History of Sudoku
A brief look at the history of Sudoku, and how it became so popular.
Sudoku’s has a very interesting history. The name Sudoku in Japanese means single number, “Su” is single and “doku” is number. Although its name is Japanese, its origins are actually European and American.
In the 18th century a Swiss mathematician named Leonhard Euler apparently made the concept of “Latin Squares” in which numbers in a grid appear only once, across and up and down. The Dell Magazines in the US stared publishing what we now call Sudoku in the late 1970s, using Euler’s concept with a 9 by 9 square grid. It was called Number Place, and it was developed by an independent puzzle maker called Howard Garnes. According to the Social Security Death Index, he died in October 6, 1989.
In the mid-1980s, the president of the Japanese puzzle giant Nikoli, Inc., Mr Maki Kaji, urged the company to publish a version of the puzzle, that became a huge hit in that country. They soon became published in daily newspapers and magazines. Some how it took about two decades for it to reach The Times newspaper in London.

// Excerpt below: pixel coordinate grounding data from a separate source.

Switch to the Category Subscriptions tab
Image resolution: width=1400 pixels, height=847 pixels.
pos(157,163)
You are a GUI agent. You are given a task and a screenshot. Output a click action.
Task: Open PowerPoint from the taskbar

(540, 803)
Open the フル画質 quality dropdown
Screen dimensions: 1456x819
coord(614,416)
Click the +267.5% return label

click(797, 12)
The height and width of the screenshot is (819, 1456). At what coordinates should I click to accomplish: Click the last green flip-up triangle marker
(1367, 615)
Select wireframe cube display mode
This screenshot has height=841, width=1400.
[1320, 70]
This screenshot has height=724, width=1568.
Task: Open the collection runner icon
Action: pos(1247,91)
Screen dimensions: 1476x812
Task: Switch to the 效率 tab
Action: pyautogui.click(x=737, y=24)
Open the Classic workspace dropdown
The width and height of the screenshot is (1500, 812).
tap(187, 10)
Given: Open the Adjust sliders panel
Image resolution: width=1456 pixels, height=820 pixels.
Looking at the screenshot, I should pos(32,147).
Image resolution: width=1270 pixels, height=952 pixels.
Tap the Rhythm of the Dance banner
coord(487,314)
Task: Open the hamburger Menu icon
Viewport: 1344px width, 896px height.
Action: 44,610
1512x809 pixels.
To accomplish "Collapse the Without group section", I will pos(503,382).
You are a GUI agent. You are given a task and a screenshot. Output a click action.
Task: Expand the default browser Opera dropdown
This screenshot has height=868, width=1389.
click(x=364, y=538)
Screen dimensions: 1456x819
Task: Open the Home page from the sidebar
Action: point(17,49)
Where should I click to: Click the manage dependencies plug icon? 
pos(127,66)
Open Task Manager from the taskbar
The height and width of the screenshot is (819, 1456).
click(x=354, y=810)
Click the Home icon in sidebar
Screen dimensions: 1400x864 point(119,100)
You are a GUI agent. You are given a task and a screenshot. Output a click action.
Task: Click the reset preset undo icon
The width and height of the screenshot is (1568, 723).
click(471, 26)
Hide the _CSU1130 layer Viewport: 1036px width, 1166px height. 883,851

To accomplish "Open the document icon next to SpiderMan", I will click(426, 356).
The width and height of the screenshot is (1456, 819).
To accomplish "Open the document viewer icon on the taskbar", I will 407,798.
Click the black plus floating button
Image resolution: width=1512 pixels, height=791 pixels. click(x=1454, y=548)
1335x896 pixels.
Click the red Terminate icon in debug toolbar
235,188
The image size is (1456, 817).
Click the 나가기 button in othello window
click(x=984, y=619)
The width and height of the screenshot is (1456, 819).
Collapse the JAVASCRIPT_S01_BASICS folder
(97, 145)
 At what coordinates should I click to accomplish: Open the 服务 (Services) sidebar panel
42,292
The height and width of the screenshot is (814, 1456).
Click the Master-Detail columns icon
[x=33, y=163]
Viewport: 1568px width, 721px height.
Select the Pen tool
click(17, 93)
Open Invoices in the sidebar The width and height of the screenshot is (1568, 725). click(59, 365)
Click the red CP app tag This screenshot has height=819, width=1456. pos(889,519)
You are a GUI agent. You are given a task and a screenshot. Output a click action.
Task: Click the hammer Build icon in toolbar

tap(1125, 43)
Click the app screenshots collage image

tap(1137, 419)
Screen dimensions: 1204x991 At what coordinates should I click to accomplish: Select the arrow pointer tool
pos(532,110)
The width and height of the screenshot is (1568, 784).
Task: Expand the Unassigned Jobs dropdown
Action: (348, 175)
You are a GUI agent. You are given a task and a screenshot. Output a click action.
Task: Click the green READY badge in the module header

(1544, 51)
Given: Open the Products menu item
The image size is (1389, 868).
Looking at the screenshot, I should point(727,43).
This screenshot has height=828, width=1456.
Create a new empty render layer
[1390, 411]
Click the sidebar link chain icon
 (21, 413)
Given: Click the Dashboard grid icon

This got there with the help of a retired Hong Kong Judge who came originally from New Zealand, his name was Wayne Gould. When Wayne Gould went for a trip to Japan he came across a Sudoku puzzle in a Japanese bookshop, he then spent many years developing a computer program to create them. In 2004, he was able to convince The Times to start publishing a daily Sudoku puzzle using his software. The first game was published on November 12 of 2004. It only took a few months for other British newspapers to start publishing their own Sudoku puzzles.
By 2005, major newspapers in the US were giving their own Sudoku puzzles in their daily newspapers. Even though the software for creating the puzzles is necessary, it takes hours for it to create just one unique puzzle. There is still a mystery with the creation of Sudoku, no one knows who truly created the now widely popular Sodoku puzzle.